Communicate your intentions
Once you have decided to stop therapy, it is crucial to communicate your intentions with your therapist. A critical therapy process is being willing to be in the sessions, and open and honest communication is the foundation of a healthy therapeutic relationship.
Schedule a session to discuss your decision, and use this opportunity to express your gratitude for the support you have received. Your therapist will likely engage in an open conversation about your thoughts about stopping. No matter the conversation, at the end of the day, it is your choice and your right to end therapy when you wish to!
However, it is essential to say that ending therapy sessions is a collaborative process in which your therapist may give their clinical opinion on the process in which to end. However, you still have control (this can be done in one, two, four, or 10 sessions!).
Explore unfinished business
During the conversation with your therapist, explore any unfinished business or lingering concerns you might have. This is a chance to address unresolved issues, clarify misunderstandings, or seek closure on specific topics. A transparent discussion ensures that you leave therapy with a sense of completeness.
Collaborate on a transition plan
Work with your therapist to develop a transition plan. This might involve tapering down the frequency of sessions or setting a specific end date for your therapeutic relationship. A well-thought-out plan ensures a smooth and gradual transition, providing you and your therapist closure.
Consider a gradual approach
If you are still deciding whether to end therapy abruptly, consider a gradual approach. Instead of terminating sessions altogether, you could schedule sessions less frequently. This approach allows you to connect with your therapist while gaining more independence.
Address emotional responses
Ending therapy can evoke various emotions, ranging from relief to anxiety to a sense of loss or abandonment. It is essential to address these emotions openly with your therapist. Discuss any concerns or fears you may have about ending therapy and explore coping strategies that can help you navigate this transition.
Reflect on the journey
Take time to reflect on your therapeutic journey and the growth you have experienced. Acknowledge the challenges you have overcome, the insights you have gained, and the skills you have developed. This reflection can contribute to closure and empowerment as you move forward.
Develop post-therapy support
Consider developing a plan for post-therapy support. This could involve identifying friends, family, or support groups that can offer continued assistance. Having a network in place can be valuable as you transition from the structured support of therapy to more independent self-care.
For some people, it has helped them plan an activity or hobby during their therapy. Attending therapy on a regular time and day may mean you could feel and experience that gap once it is done. Having an activity planned can help to plug that gap for some time.
Celebrate the achievements and milestones you have reached during your therapeutic journey. Recognising your progress reinforces therapy’s positive impact on your life and sets a constructive tone for the future. Consider expressing gratitude to your therapist for their role in your growth.
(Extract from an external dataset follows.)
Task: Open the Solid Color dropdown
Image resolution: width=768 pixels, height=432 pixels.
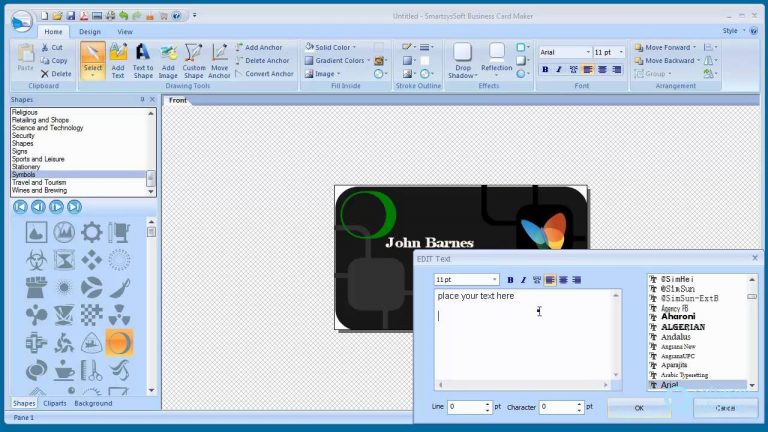Action: tap(356, 47)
Stay open to future sessions
Even if you are ending therapy, it is essential to stay open to the possibility of returning if needed. Life is dynamic, and circumstances may change. Knowing that treatment remains an option can provide reassurance and reduce the pressure of concluding your therapeutic relationship.
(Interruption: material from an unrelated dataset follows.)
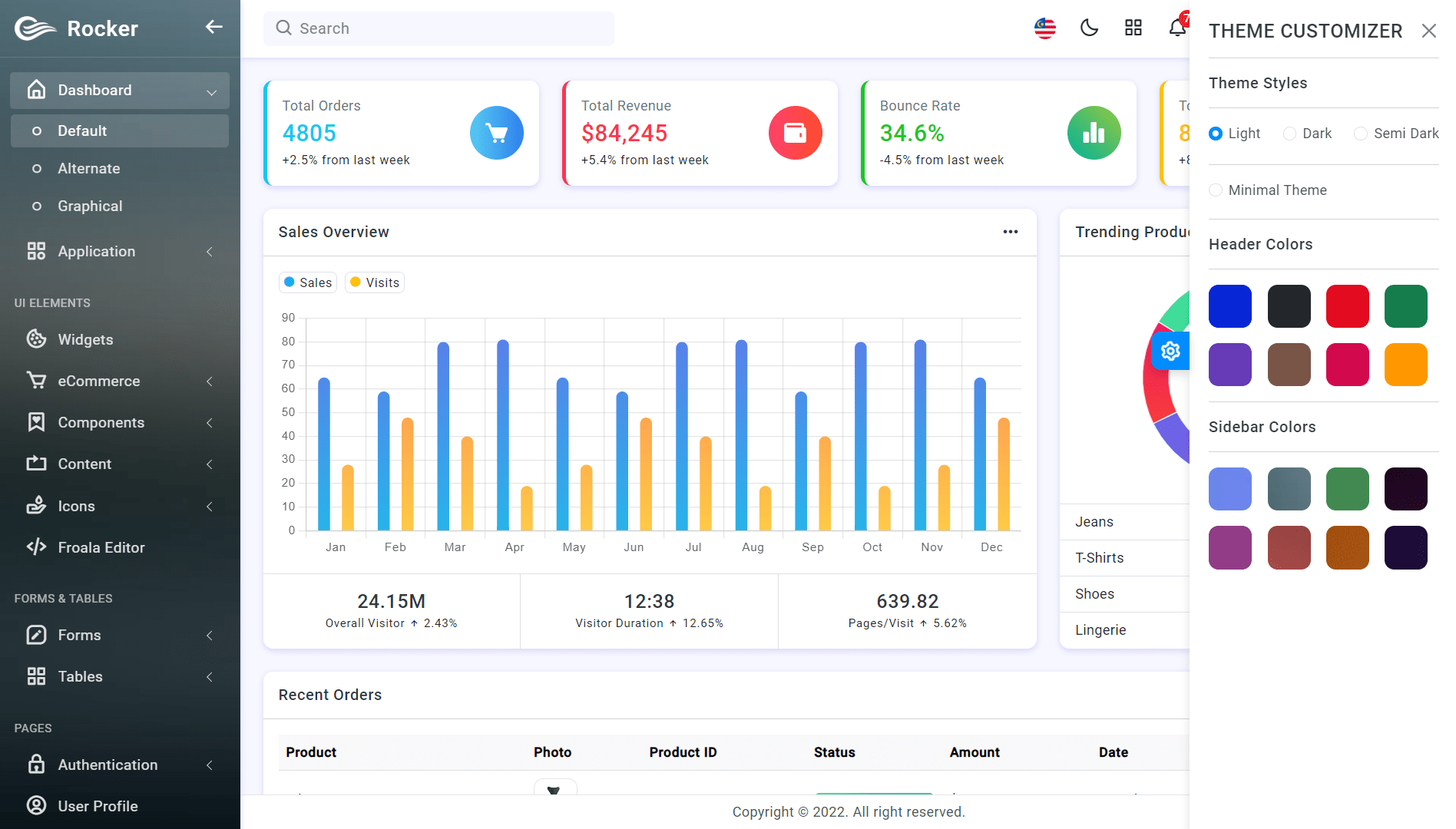Screen dimensions: 1456x829
Task: Go to the Widgets menu item
Action: (85, 339)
All in all, deciding to stop seeing your therapist is a personal and reflective process. By communicating openly, addressing emotions, and collaboratively developing a transition plan, you can conclude your therapeutic journey with closure and empowerment. Remember that the skills and insights gained in therapy are valuable tools that can continue to support you as you navigate the complexities of life beyond the therapeutic setting.
As a psychologist, my one priority is ensuring that my clients find their sessions helpful and useful. Open, non-judgemental, and compassionate conversations are central to my sessions. It is imperative for me to keep my sessions person-centred and will always keenly listen to what my clients want and need, whether it is feeling that the therapy sessions are not quite what they were looking for and try to tailor them appropriately.